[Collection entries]
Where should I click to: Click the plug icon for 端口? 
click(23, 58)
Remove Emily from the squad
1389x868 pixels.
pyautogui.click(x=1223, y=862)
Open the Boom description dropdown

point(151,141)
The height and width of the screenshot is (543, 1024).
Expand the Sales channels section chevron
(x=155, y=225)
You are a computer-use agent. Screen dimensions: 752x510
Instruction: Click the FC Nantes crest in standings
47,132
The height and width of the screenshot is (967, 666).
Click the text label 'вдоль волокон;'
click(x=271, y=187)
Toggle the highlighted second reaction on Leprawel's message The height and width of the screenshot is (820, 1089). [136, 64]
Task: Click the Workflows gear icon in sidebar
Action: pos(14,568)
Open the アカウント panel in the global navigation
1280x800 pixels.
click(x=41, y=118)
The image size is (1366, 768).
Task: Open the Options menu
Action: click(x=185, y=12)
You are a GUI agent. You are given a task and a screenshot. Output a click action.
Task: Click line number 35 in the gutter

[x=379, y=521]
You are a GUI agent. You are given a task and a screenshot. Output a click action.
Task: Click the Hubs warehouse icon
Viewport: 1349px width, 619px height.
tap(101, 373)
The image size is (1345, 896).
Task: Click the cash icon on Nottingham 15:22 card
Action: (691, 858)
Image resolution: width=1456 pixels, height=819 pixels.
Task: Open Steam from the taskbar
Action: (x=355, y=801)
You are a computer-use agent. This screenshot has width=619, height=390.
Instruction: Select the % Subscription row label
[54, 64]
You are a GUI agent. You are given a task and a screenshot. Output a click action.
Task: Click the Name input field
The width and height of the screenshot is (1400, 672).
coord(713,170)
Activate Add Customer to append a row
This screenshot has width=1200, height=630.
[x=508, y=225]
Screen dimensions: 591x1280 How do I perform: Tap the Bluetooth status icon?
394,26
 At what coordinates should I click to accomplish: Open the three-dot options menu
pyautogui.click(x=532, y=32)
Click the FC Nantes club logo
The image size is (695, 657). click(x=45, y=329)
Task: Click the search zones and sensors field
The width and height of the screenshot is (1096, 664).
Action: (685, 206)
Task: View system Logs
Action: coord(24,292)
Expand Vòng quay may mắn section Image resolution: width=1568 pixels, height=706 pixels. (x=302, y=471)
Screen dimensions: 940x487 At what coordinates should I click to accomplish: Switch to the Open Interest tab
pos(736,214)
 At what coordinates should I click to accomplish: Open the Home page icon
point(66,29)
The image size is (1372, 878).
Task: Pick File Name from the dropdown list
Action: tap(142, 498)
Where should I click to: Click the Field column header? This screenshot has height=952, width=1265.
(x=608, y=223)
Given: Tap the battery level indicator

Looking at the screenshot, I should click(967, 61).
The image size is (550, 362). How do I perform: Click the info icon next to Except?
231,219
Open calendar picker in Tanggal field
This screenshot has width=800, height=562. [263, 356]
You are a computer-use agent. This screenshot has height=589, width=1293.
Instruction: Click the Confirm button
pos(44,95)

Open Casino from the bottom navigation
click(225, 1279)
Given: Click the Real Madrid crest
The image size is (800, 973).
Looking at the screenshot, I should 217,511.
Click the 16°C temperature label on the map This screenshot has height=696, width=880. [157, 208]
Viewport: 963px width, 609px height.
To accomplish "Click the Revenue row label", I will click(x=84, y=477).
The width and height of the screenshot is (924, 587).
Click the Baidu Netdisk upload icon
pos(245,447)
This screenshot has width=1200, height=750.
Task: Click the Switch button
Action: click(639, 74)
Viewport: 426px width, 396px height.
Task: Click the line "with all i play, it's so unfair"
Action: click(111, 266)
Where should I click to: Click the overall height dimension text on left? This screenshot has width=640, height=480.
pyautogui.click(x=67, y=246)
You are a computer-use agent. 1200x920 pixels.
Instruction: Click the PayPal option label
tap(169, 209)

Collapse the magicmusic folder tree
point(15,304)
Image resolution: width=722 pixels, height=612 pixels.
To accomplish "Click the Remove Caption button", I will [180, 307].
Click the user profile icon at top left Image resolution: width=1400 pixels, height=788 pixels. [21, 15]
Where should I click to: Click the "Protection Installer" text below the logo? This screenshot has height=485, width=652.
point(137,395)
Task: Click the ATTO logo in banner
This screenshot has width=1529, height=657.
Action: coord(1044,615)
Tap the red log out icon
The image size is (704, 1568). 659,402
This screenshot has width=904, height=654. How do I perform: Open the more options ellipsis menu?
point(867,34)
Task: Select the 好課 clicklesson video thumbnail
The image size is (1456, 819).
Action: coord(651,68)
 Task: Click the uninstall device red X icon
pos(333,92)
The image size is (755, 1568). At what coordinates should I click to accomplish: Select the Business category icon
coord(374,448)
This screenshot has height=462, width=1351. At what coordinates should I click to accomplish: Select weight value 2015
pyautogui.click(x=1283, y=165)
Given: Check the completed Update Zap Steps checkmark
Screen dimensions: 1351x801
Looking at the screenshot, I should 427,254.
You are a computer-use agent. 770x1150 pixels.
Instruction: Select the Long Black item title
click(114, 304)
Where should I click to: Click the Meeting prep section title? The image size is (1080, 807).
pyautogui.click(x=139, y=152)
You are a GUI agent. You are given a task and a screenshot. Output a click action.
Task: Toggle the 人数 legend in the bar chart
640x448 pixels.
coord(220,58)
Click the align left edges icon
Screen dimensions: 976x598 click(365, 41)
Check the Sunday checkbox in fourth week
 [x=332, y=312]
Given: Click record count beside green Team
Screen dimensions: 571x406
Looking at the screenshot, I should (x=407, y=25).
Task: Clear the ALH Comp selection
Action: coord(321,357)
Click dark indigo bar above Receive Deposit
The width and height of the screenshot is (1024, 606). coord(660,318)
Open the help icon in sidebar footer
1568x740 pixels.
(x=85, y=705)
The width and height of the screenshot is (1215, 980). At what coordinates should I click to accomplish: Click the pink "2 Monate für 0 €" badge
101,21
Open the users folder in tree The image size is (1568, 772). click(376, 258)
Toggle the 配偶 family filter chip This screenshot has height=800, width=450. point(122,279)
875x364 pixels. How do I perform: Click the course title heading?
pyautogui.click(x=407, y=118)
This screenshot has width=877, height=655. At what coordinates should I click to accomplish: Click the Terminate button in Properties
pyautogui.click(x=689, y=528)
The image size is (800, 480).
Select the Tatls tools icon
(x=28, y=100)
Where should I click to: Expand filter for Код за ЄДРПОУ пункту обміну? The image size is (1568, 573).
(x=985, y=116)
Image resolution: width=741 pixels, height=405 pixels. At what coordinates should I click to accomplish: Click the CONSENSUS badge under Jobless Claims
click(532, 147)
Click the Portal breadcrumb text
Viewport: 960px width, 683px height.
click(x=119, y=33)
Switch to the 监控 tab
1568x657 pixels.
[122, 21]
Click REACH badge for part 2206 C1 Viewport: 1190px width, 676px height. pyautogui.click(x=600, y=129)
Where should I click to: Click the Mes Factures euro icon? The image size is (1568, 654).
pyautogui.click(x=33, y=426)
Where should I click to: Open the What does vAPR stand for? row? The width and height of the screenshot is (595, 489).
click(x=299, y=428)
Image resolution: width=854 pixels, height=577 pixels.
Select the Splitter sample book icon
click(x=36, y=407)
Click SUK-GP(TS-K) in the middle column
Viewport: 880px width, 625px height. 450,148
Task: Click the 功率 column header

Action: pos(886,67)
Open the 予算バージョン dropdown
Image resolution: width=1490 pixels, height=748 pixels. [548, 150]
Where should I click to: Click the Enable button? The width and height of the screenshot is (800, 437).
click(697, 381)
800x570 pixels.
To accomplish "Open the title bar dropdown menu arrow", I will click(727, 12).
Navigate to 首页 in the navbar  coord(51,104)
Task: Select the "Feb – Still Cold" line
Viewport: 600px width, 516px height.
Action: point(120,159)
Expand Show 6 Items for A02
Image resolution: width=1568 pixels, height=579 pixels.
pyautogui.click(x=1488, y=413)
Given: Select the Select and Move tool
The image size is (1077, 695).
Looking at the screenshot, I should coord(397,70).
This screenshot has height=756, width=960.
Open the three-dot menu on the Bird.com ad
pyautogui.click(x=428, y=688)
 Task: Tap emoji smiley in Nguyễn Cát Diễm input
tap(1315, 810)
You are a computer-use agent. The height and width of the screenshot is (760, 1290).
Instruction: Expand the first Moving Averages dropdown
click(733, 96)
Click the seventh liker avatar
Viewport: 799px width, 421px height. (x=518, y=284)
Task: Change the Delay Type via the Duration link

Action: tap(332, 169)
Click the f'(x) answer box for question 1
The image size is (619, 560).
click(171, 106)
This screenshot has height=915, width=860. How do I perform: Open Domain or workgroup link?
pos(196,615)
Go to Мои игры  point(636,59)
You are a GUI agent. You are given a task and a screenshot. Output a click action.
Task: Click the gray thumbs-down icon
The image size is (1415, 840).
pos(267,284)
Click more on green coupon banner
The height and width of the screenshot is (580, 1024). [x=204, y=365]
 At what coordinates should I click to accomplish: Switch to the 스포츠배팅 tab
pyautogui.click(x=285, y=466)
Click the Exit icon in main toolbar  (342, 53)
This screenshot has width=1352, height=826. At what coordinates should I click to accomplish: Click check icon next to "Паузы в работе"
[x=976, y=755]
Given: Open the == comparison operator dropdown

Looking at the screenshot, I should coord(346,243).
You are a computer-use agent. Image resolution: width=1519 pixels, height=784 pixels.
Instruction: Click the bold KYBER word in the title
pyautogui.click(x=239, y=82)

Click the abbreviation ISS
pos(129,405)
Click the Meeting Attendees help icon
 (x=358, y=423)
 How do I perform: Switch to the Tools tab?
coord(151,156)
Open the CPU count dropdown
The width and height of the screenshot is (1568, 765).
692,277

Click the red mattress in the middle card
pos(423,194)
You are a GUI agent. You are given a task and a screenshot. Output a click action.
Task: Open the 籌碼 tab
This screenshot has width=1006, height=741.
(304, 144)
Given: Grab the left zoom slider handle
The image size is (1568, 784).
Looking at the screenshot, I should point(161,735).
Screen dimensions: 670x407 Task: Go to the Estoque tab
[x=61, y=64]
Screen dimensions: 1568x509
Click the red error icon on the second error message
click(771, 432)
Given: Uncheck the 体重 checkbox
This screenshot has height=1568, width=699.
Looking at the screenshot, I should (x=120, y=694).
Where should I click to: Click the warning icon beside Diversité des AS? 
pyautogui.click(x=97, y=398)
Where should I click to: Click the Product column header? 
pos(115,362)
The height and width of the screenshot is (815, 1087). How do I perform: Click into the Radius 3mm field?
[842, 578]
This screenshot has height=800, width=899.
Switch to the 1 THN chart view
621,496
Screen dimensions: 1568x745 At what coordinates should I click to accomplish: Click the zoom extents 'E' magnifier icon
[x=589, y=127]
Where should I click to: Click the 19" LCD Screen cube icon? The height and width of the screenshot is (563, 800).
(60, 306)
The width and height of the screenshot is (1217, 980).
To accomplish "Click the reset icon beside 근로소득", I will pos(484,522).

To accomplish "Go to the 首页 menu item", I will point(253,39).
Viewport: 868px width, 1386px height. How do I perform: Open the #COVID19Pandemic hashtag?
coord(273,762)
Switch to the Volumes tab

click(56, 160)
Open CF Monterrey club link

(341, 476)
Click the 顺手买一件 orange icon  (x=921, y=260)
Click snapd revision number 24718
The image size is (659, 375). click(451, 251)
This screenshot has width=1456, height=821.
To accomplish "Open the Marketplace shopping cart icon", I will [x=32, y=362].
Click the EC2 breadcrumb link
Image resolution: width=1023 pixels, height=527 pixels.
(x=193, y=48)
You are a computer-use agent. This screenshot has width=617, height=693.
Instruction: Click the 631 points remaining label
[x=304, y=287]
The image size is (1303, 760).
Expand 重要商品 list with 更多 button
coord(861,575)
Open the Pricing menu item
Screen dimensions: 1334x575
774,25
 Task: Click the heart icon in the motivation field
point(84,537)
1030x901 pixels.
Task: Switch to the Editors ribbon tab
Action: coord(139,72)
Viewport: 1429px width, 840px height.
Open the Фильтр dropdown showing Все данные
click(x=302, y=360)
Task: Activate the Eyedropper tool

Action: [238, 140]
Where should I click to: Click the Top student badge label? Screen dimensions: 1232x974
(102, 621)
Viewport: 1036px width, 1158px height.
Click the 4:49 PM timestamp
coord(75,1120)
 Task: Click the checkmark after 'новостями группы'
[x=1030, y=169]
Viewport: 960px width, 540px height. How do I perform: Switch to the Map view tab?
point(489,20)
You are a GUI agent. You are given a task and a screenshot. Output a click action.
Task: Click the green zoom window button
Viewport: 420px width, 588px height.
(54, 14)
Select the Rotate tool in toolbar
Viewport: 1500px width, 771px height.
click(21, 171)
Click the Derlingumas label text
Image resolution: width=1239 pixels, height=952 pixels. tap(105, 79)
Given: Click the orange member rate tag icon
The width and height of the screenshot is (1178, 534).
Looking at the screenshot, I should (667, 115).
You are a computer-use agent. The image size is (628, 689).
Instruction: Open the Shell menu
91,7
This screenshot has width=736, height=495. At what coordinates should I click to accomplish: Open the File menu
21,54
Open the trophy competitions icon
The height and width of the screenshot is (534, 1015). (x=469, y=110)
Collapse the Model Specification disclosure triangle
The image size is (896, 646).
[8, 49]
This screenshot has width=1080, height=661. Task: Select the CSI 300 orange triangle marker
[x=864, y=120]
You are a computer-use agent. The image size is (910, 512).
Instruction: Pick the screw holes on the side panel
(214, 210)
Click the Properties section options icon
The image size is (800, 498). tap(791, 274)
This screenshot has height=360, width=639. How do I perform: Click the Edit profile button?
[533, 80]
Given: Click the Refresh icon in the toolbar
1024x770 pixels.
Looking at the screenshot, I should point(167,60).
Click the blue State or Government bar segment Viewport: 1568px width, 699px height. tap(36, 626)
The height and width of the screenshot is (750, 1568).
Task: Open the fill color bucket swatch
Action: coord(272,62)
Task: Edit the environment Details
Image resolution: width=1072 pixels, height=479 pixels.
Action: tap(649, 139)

> **TASK BRIEF**
Only a number is wanted here: how many lines of the data hold the string "count".

> **ANSWER TO THE EXERCISE**
2